=== Your instructions ===
Copy each line from the data that has the word "window" in it.

--*--

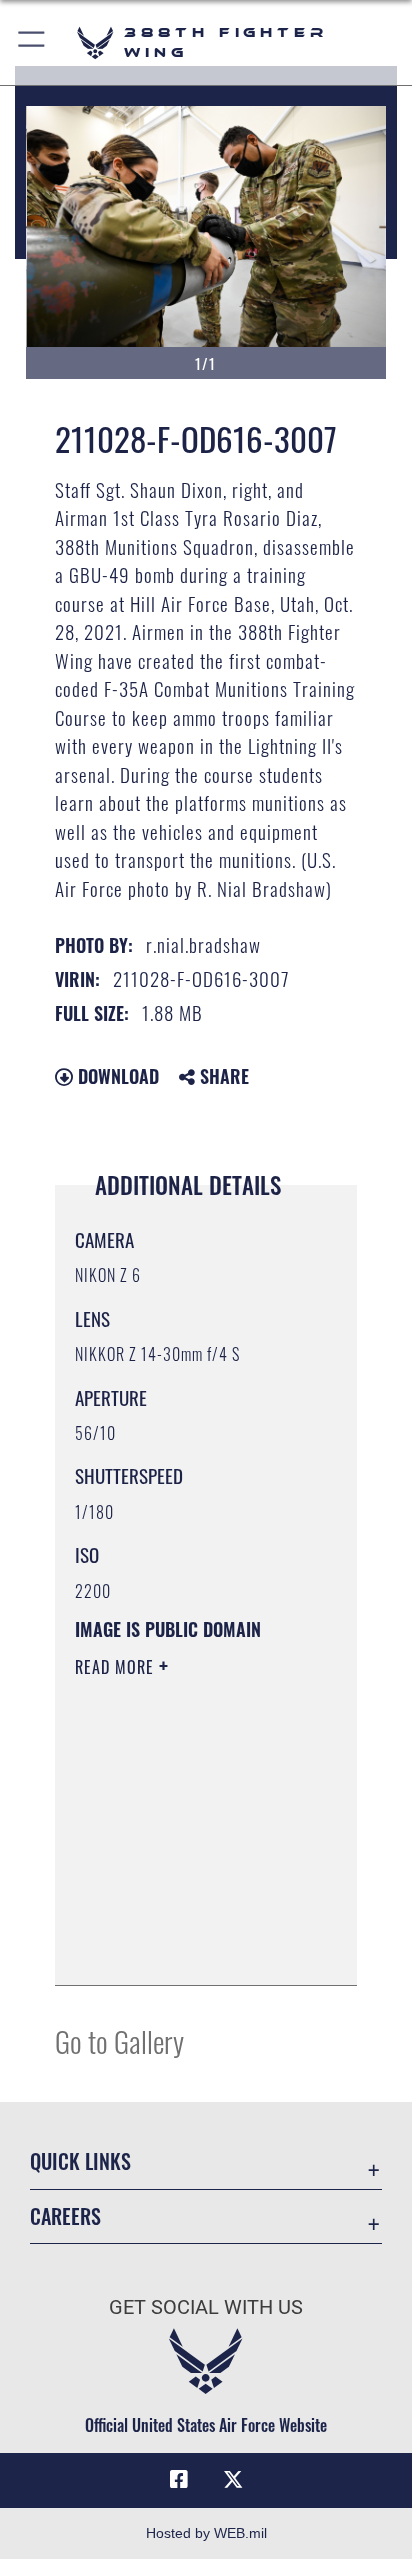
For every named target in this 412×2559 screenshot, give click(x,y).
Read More (117, 1667)
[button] (32, 42)
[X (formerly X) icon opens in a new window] (233, 2480)
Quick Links (80, 2161)
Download (116, 1076)
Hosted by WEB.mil (206, 2533)
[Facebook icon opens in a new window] (179, 2480)
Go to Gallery (119, 2040)
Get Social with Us (206, 2307)
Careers (65, 2216)
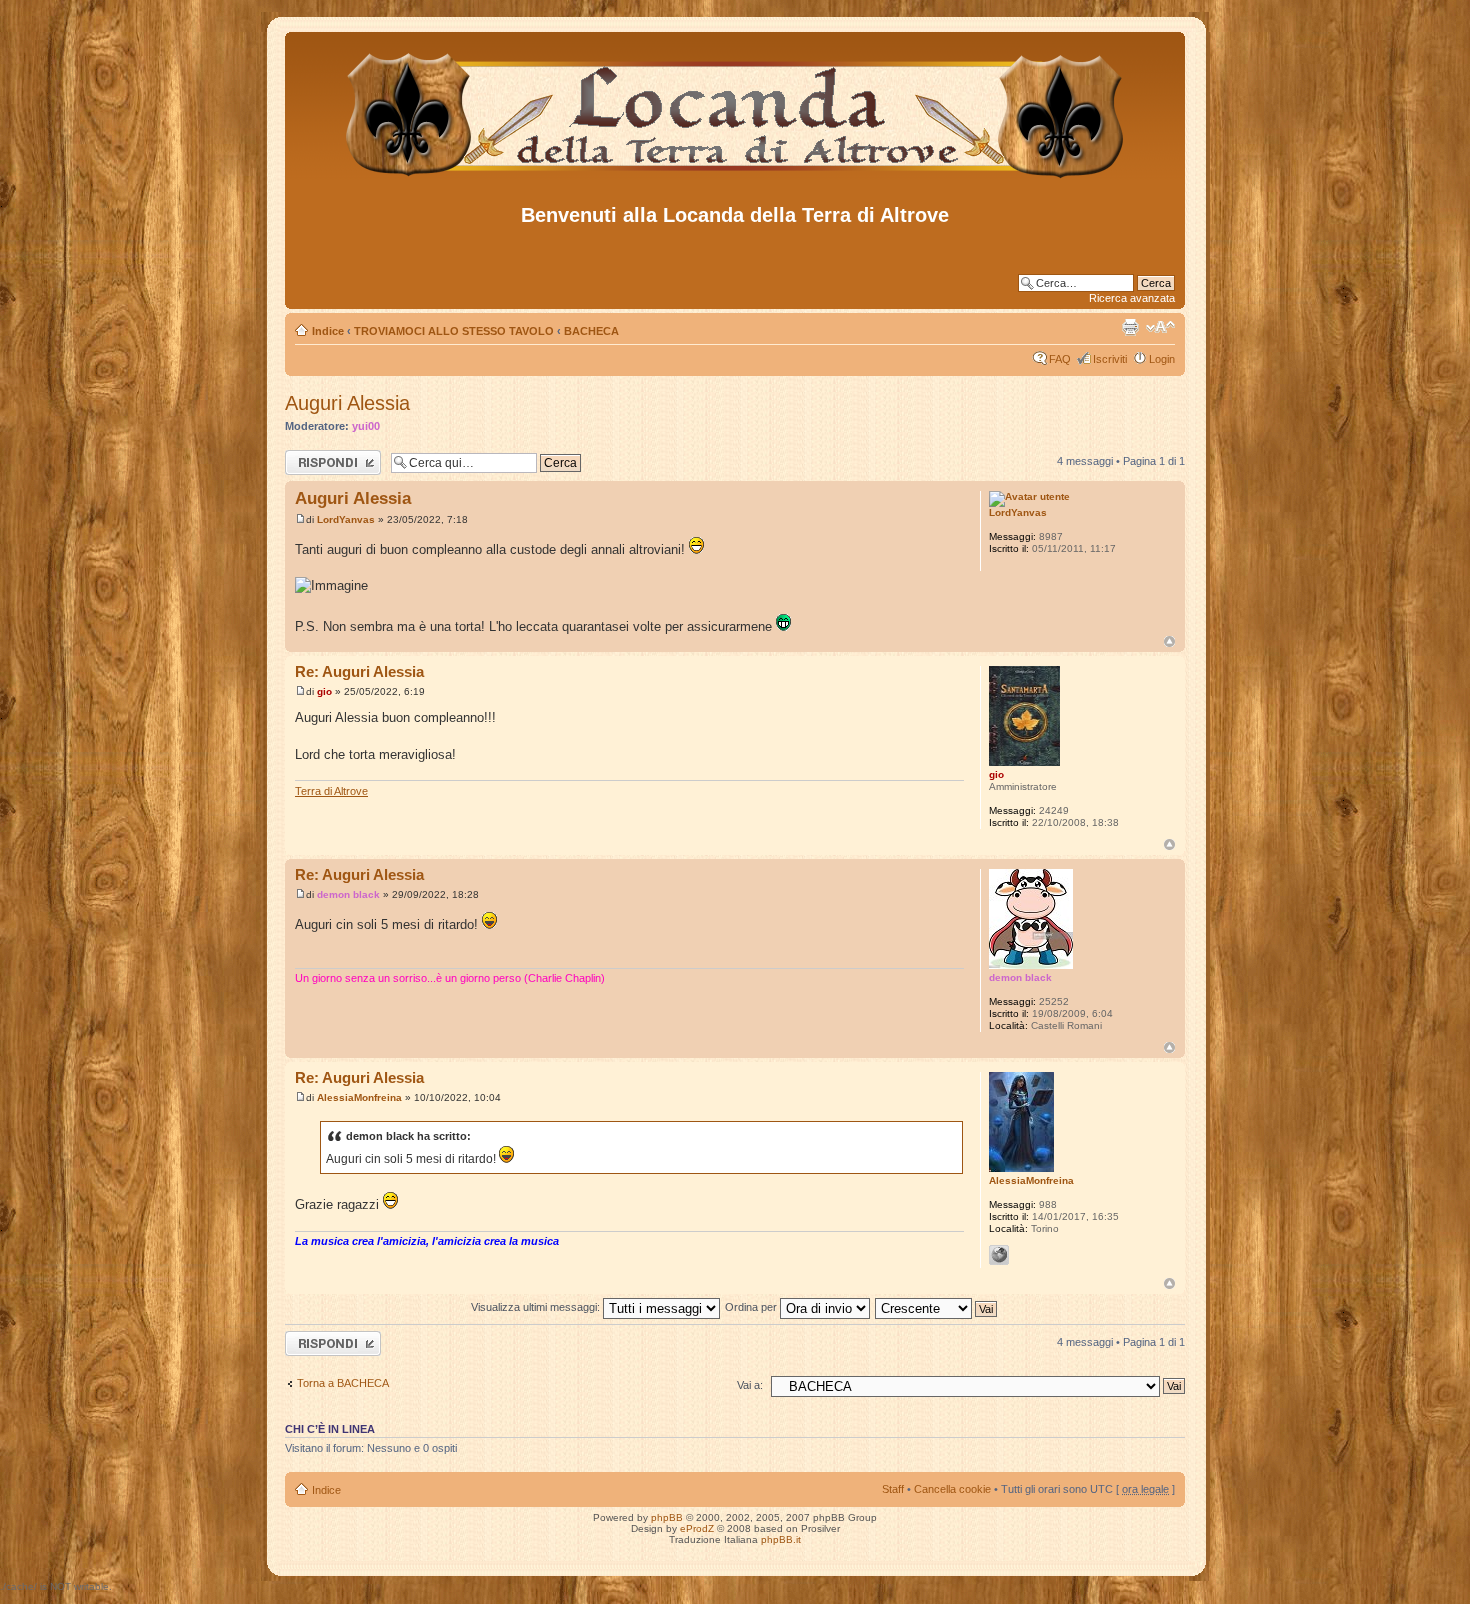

--*--

=== Response to this exercise ===
[X (formerly X) icon opens in a new window] (233, 2480)
[Facebook icon opens in a new window] (179, 2480)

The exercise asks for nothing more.